Week 1: you ship the fix as a PR, it merges, it goes live, and an owner gets
the better version the next time they text. You'll have talked to a founder
about what to build next. You'll own a surface by the end of the week.

### Who You Are

An agent harness has your fingerprints on it. Maybe you wrote one, maybe you
tore a working one apart and rebuilt the parts that didn't fit. Either way,
you can sit down and explain which trade-offs you made and what you'd do
differently now.

You've gotten an agent to check its own work instead of hallucinating success.
The flavor doesn't matter, evals, replay, self-critique, post-hoc
verification, browser confirmation, whatever closed the loop. What matters is
that you've fought that fight and won it more than once.

The tools you reach for include ones you built yourself. Custom commands,
internal CLIs, MCP servers, harnesses tuned to your own brain. You don't take
the default toolchain as final.

**Taste for the audience:** You can read a draft SMS and tell whether a
plumber between jobs would understand it. You don't add a "decompose goal"
flow because the owner doesn't think that way. You feel the audience model in
your bones, not as a rule you check against.

**Comfortable reading production:** You can sit in a trace, follow a long
thread of skill calls and memory writes, and find the place where the agent
went off the rails. Production data is where you do your best thinking, not a
place you visit when something's broken.

**Systems instincts:** You see where something will fail before it does, and
you make the trade-off between robust and fast on purpose, not by accident.

**Frontier-aware:** You've used the current generation of models, harnesses,
and orchestration patterns enough to have a working theory of which ones to
reach for and when. The theory updates when the frontier moves.

**Range:** A morning on the agent runtime, an afternoon on a new skill, an
evening on an eval or an integration. There aren't enough of us for
specialists.

**Speed at altitude:** Same day to production is the norm. We don't sit on
things.
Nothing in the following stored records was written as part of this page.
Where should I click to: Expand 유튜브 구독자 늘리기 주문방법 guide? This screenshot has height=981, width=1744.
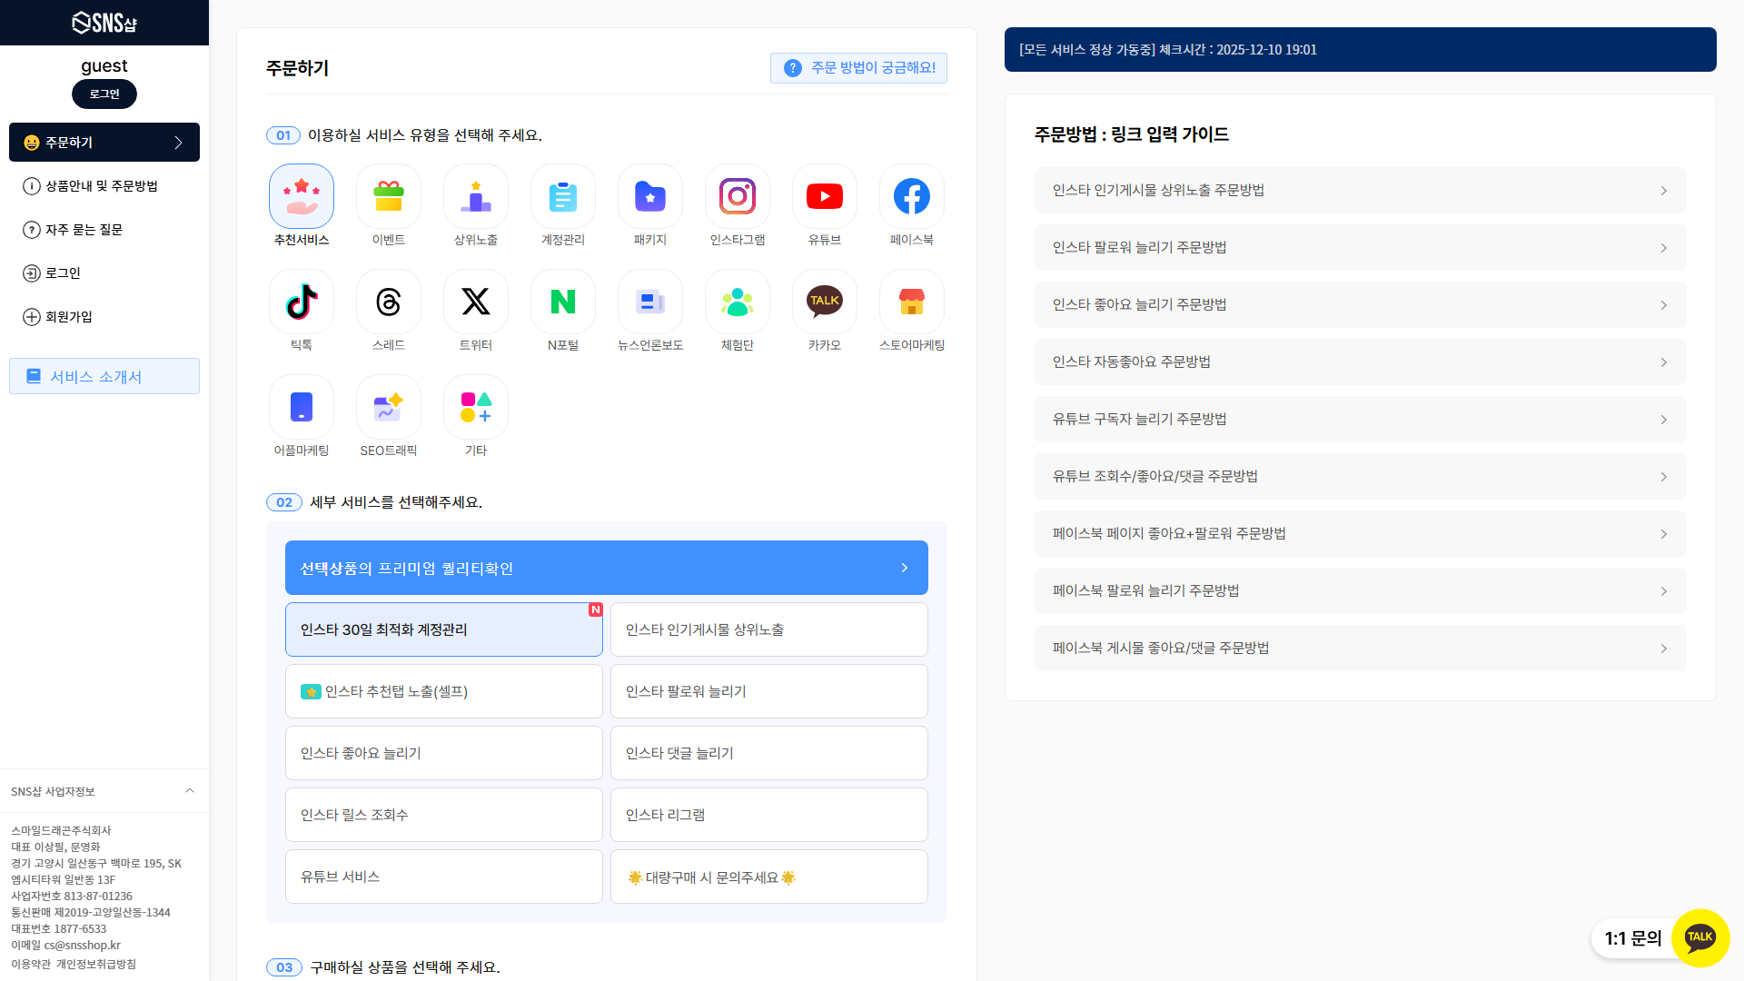(x=1360, y=419)
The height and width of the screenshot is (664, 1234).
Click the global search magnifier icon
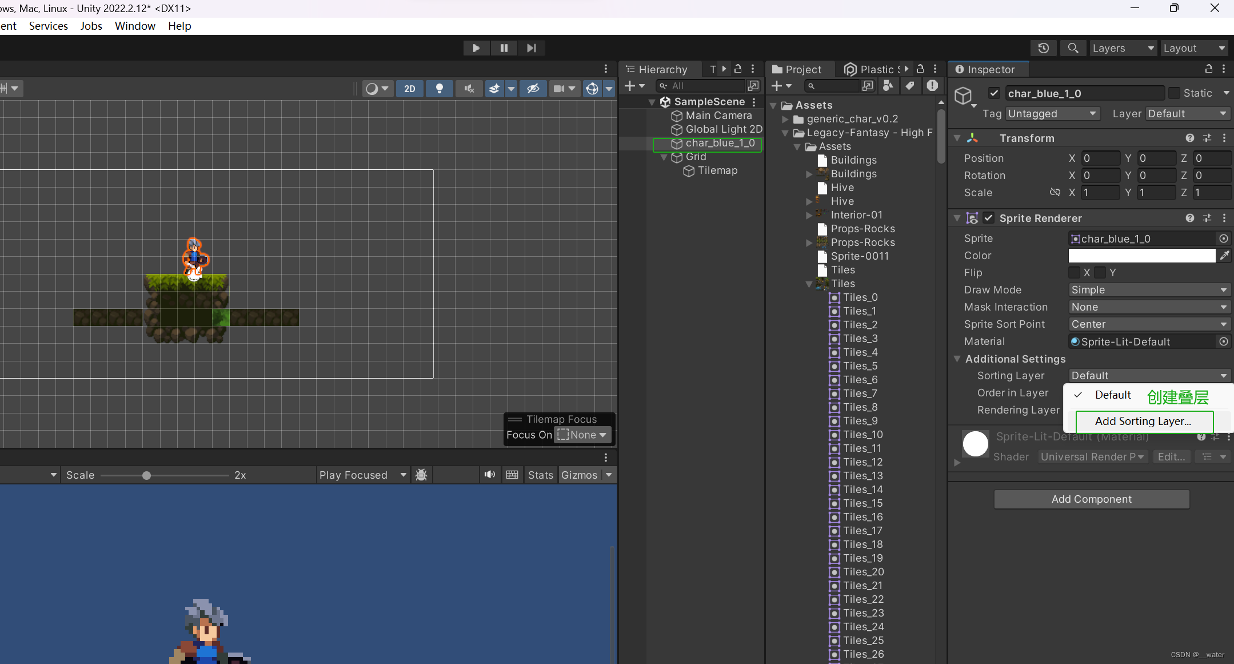click(x=1073, y=48)
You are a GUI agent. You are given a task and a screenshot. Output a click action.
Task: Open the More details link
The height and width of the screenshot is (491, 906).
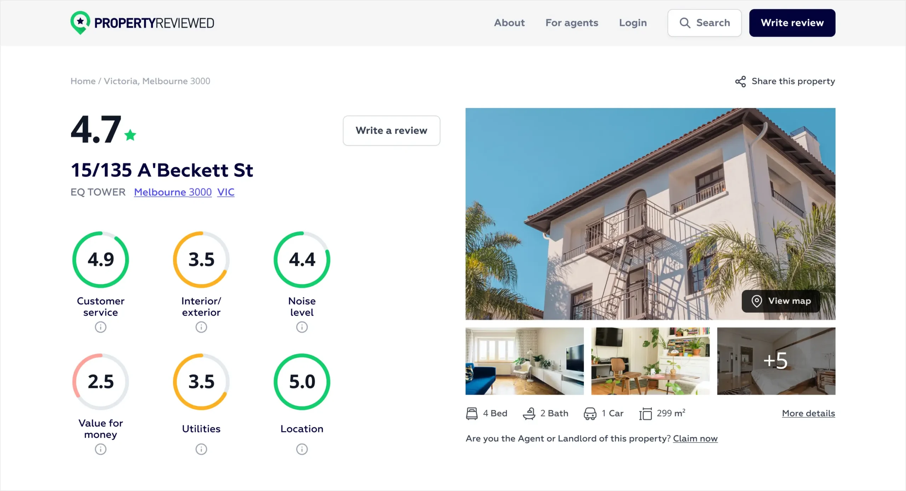(808, 413)
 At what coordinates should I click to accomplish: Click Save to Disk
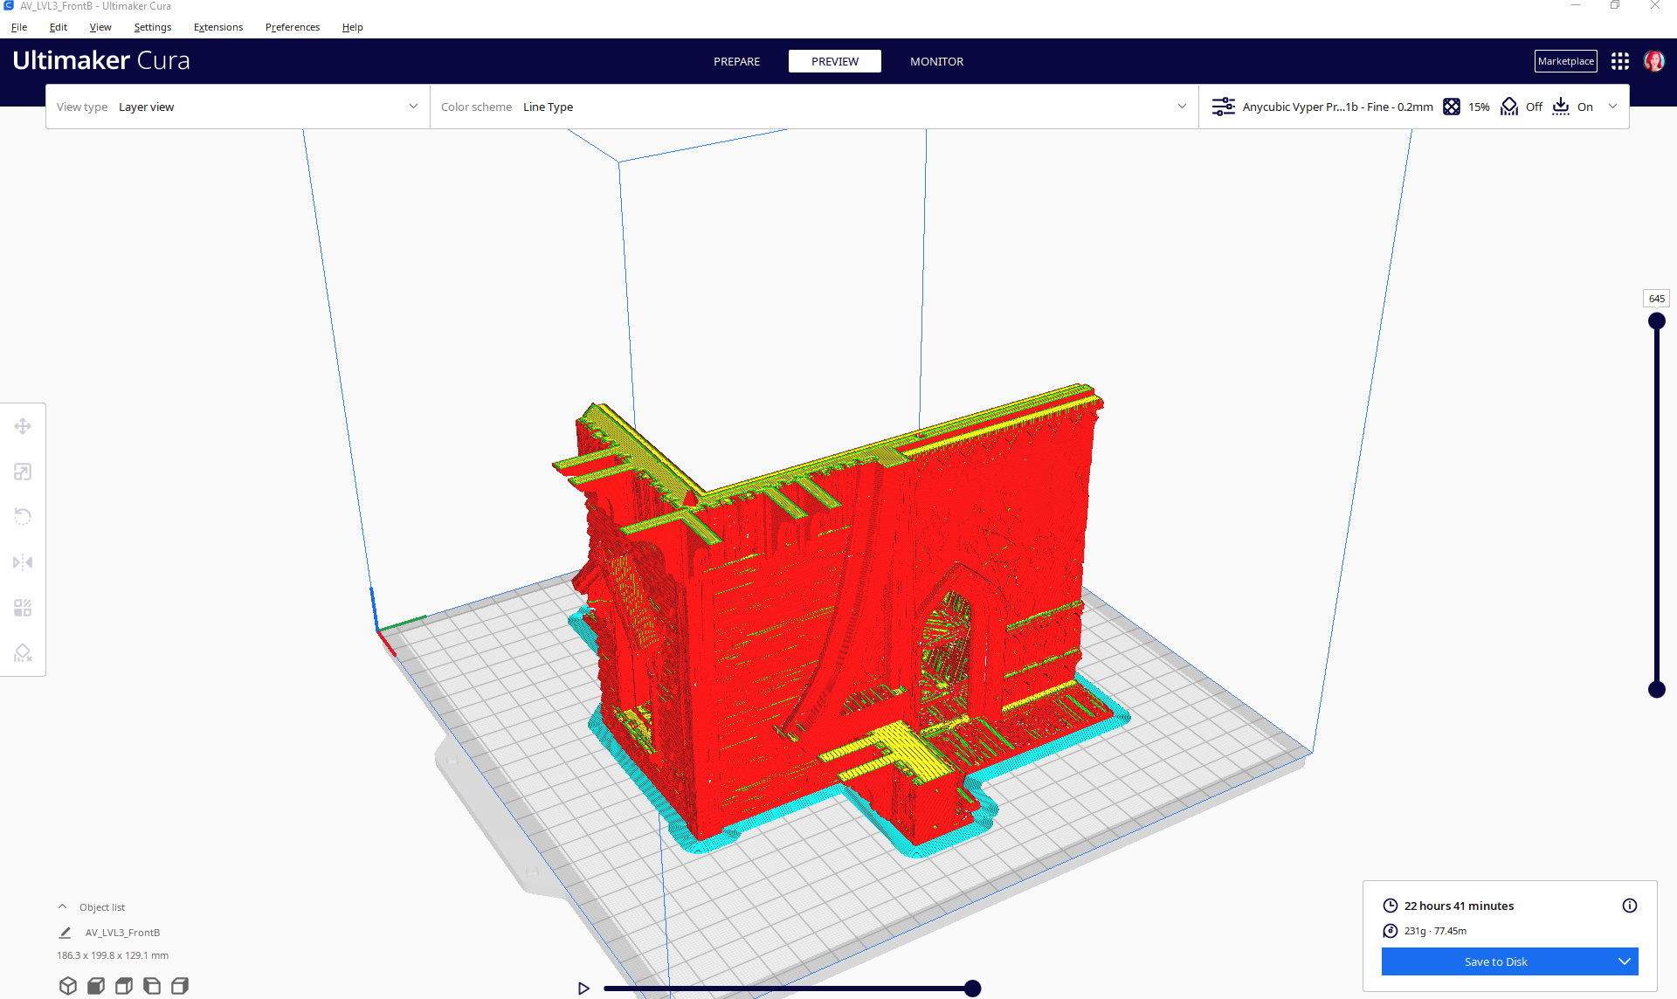[1495, 961]
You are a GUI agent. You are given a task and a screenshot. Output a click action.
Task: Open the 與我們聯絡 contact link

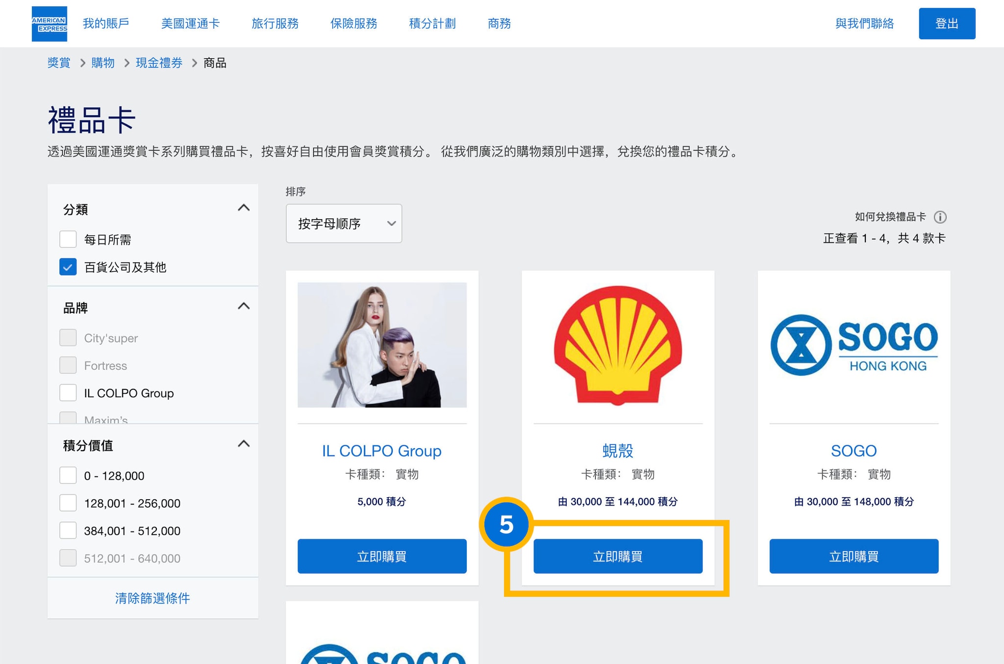[x=864, y=24]
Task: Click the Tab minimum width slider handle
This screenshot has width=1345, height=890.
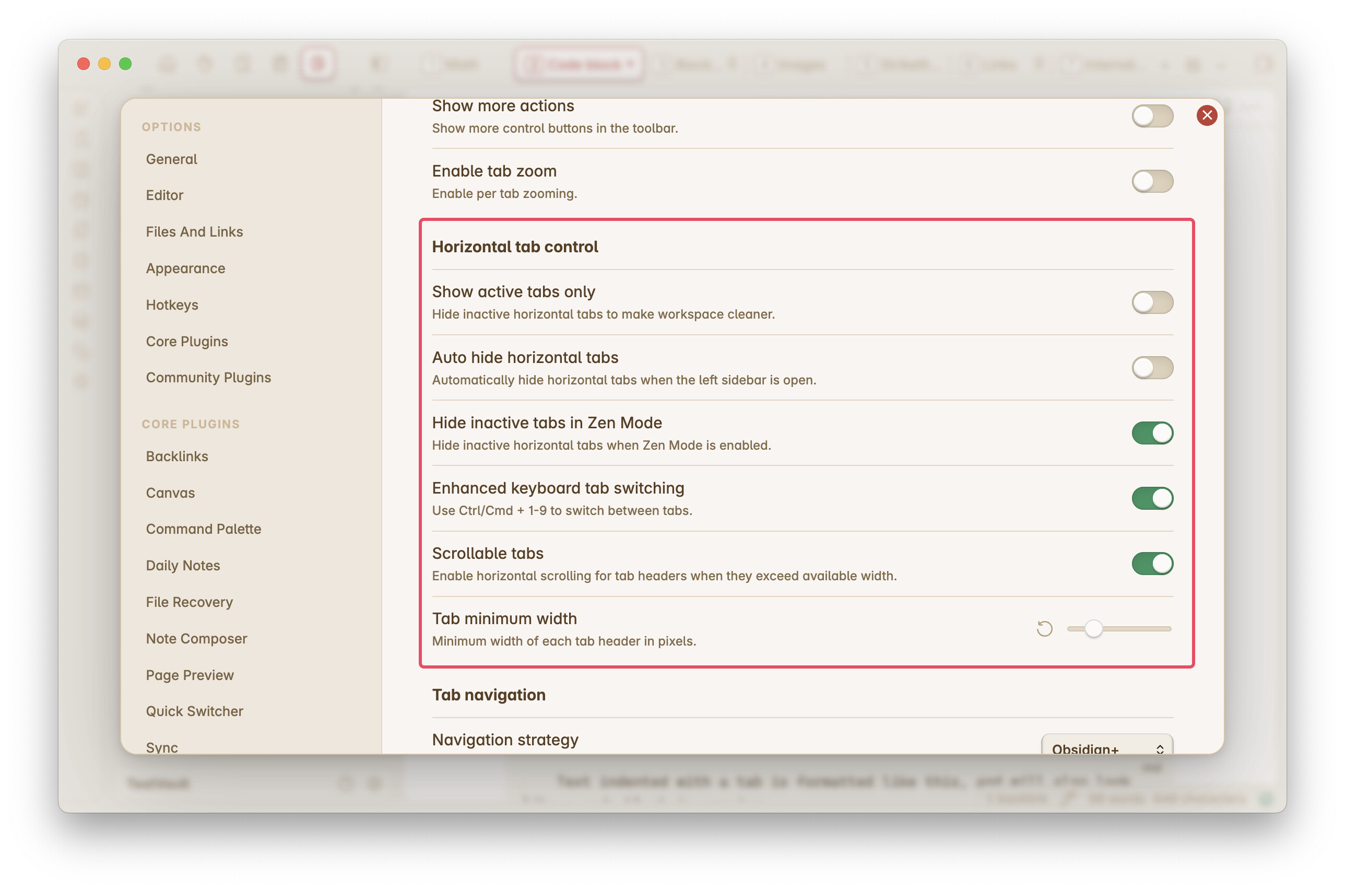Action: point(1093,629)
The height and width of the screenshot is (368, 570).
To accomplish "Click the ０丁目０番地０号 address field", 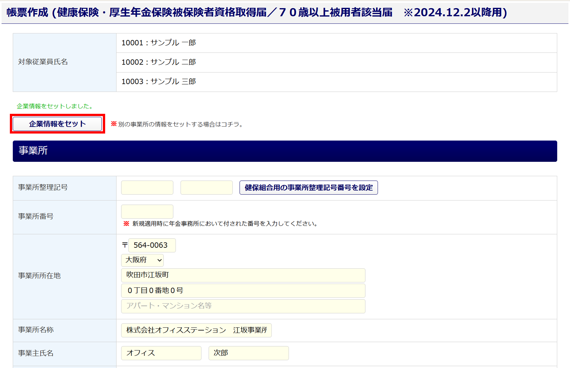I will (x=243, y=291).
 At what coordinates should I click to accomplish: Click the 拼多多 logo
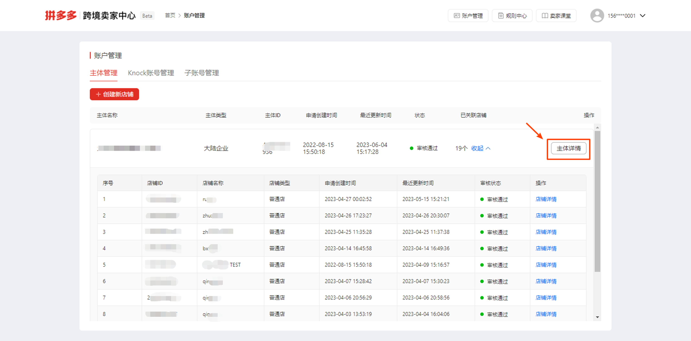click(61, 15)
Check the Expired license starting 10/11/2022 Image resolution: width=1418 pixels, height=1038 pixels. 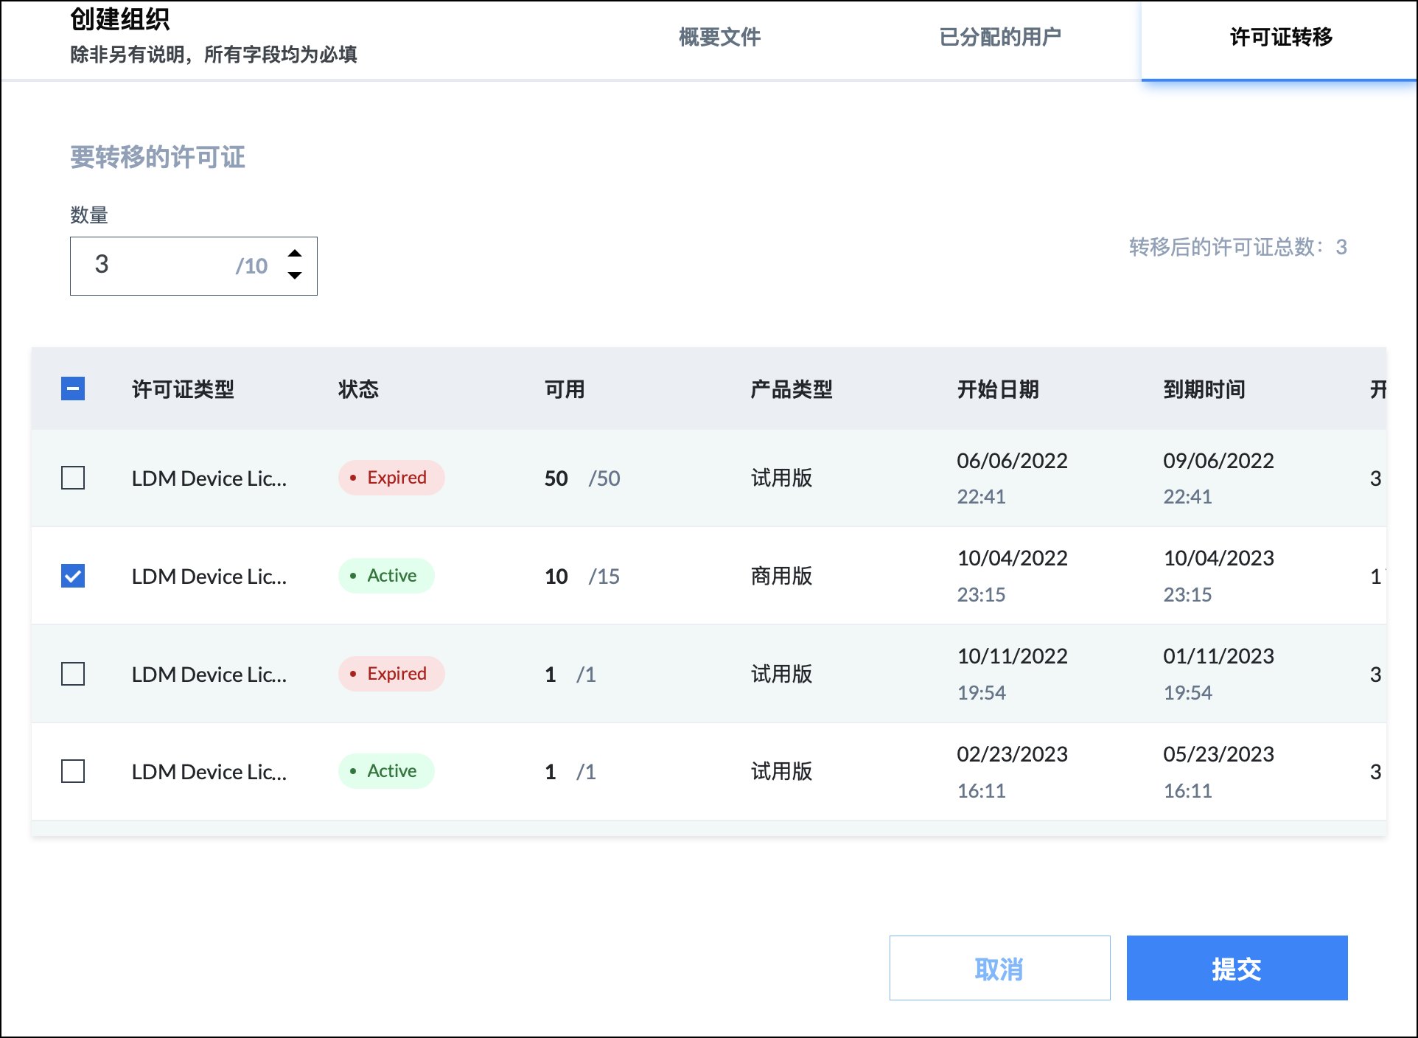pyautogui.click(x=73, y=674)
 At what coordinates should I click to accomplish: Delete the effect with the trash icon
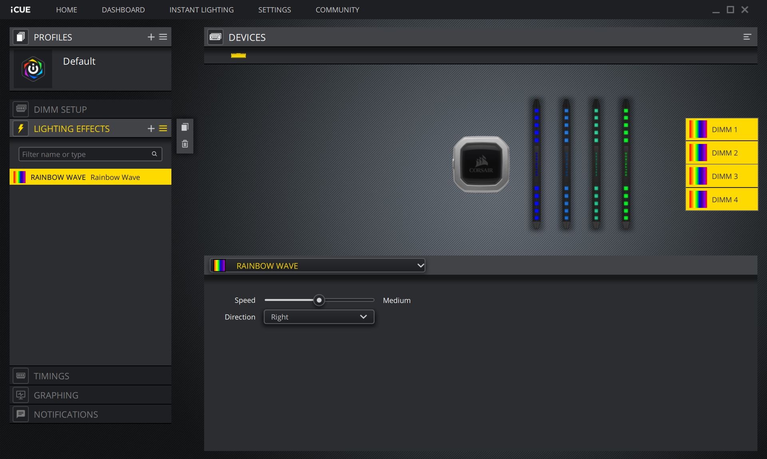coord(185,144)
We also don't ship slop, the bar is high and the cycle is short, both
at once.

**Curious about how this stuff actually works:** You've read papers and
someone else's prompt files for the same reason you read code: to learn from
the people pushing on the same problem.

**Remote-first:** Wherever you're sharpest. We default to async, ship in
public channels, and pull the team together in person a few times a year.

### Why This Role Is Different

You and the founders, no one in between. The conversation about what to build
next happens between the people who'll build it. There's no PM layer to
translate, no ticket queue to live inside.

What you're building is the product itself. Nephew isn't an AI feature on top
of some older thing, the agent is what the owner pays for. So a skill that
lands cleaner, a memory write that recalls the right thing later, an
integration that doesn't drop the ball, those move retention, not some metric
two steps removed from it.

The customer talks back, fast and unedited. Small business owners don't soften
feedback. If Nephew sent something off, you'll hear about it, often in
lowercase, often within the hour. That's the fastest signal you'll ever build
against.

Mornings to afternoons, not quarters to quarters. You write a skill before
lunch, an owner uses it after, and you know whether it worked by the time you
log off.

### Even Better If

You've spent serious time on AI engineering already, agents in production,
harnesses you understand from the inside, eval infrastructure you've actually
used to catch something.

You've shipped something to a non-technical audience and felt the difference.
Consumer, SMB, anything where the user doesn't read your error messages.

You've built memory or state systems for agents and have opinions about what
works at scale, how to keep what matters, surface it at the right moment, and
avoid the failure modes that show up six months in.

Previous founder or early-stage builder. You've worn every hat and liked it.

Open source contributions to the AI tooling we live in.

### Tech

Python for the agent and the skills. LangSmith for evals and observability.
Pipedream for integrations. The runtime itself is TypeScript and lives in its
own repo. You don't need to know all of it coming in. You need to learn fast.

### How we work

A handful of people, a lot of trust, almost no process. Whoever owns the
surface decides. Your first PR ships in your first week. There's no recurring
meeting where we align on alignment; we build, watch what happens, and adjust.

The agent's behavior is version-controlled. If it governs what Nephew does,
it's a file you can edit, review, and merge, not a setting you toggle in
someone else's UI.

Ownership here means a piece of the product, not a column on a board. The
thing you own is something owners actually depend on between jobs. If it
breaks, you're the one fixing it. If it lands, it's clear whose work made that
happen.

### Why Nephew

Small business owners have been waiting for software that meets them where
they are. Most of what's been built for them assumes they think like founders.
They don't. We do. The thing they actually need is a coworker who can text and
we're early enough that the person who shows up next gets to decide a lot of
what that coworker becomes.